> **Work to be completed**
Exactly transcribe the line that holds "The width and height of the screenshot is (432, 320)." and every remaining line of the records, up to and including the final one, with nothing else.

> **Source records**
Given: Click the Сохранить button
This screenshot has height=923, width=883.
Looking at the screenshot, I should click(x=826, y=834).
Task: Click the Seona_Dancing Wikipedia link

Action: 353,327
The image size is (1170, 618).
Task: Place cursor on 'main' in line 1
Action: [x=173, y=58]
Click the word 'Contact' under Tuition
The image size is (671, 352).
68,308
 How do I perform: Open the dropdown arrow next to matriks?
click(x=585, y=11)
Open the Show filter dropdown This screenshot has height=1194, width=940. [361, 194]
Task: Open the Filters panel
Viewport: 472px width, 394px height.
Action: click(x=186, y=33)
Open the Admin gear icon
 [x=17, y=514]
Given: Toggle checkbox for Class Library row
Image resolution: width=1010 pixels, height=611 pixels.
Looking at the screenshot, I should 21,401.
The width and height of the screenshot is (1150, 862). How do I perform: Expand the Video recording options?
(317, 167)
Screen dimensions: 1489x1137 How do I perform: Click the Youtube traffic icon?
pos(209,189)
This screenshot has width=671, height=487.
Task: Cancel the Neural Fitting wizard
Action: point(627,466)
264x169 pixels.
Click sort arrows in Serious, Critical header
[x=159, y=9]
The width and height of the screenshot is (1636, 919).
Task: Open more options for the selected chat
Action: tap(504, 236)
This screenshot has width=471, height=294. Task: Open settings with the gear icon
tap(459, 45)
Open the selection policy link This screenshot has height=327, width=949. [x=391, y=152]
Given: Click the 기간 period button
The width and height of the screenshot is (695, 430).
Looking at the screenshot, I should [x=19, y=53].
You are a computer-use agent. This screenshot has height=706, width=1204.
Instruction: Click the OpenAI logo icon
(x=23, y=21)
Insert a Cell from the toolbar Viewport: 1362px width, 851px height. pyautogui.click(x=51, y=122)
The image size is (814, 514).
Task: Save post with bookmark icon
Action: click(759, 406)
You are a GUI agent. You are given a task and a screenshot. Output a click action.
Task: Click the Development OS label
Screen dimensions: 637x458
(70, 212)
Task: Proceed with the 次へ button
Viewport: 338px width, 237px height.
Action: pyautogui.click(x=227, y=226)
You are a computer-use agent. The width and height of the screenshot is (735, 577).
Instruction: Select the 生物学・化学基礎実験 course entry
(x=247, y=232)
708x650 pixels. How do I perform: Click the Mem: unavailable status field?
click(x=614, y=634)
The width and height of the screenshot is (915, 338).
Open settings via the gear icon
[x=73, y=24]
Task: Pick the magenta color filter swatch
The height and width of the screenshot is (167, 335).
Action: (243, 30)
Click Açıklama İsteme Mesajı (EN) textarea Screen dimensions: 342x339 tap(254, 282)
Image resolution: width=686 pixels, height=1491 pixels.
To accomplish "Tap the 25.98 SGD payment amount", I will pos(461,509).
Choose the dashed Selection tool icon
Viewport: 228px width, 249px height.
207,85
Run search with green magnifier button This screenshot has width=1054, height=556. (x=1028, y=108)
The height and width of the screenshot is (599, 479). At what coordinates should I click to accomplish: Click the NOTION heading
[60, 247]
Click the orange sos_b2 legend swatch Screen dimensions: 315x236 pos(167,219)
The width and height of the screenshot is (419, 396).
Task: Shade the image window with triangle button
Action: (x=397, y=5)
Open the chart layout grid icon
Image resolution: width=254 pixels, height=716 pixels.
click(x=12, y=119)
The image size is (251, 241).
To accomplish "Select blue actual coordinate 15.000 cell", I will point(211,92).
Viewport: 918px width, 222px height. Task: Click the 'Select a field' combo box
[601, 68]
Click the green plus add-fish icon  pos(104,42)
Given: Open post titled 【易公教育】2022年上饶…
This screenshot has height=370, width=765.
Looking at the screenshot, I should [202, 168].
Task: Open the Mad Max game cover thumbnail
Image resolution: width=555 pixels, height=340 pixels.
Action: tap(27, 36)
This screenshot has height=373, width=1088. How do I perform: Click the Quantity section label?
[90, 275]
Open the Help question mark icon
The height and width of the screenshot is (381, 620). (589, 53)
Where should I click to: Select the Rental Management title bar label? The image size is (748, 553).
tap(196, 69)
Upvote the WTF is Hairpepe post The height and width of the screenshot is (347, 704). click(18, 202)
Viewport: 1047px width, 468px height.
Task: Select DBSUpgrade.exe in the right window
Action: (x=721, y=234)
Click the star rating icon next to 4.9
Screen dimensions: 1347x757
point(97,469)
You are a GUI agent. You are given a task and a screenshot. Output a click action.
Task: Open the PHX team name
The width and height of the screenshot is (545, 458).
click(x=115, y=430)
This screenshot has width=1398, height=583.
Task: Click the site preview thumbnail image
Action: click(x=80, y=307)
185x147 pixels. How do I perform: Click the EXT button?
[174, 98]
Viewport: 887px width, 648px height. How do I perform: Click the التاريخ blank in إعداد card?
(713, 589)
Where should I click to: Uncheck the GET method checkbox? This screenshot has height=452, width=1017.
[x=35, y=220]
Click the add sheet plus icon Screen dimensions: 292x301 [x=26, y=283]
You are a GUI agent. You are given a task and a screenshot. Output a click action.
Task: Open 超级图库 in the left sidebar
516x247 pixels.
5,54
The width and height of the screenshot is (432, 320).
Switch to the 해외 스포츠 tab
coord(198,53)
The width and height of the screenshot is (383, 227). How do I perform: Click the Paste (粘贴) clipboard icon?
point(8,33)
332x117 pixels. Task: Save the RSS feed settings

> **Answer box**
The width and height of the screenshot is (432, 320).
Switch to the 해외 스포츠 tab
coord(198,53)
The width and height of the screenshot is (383, 227). How do I perform: Click the Paste (粘贴) clipboard icon?
point(8,33)
332x117 pixels. Task: Save the RSS feed settings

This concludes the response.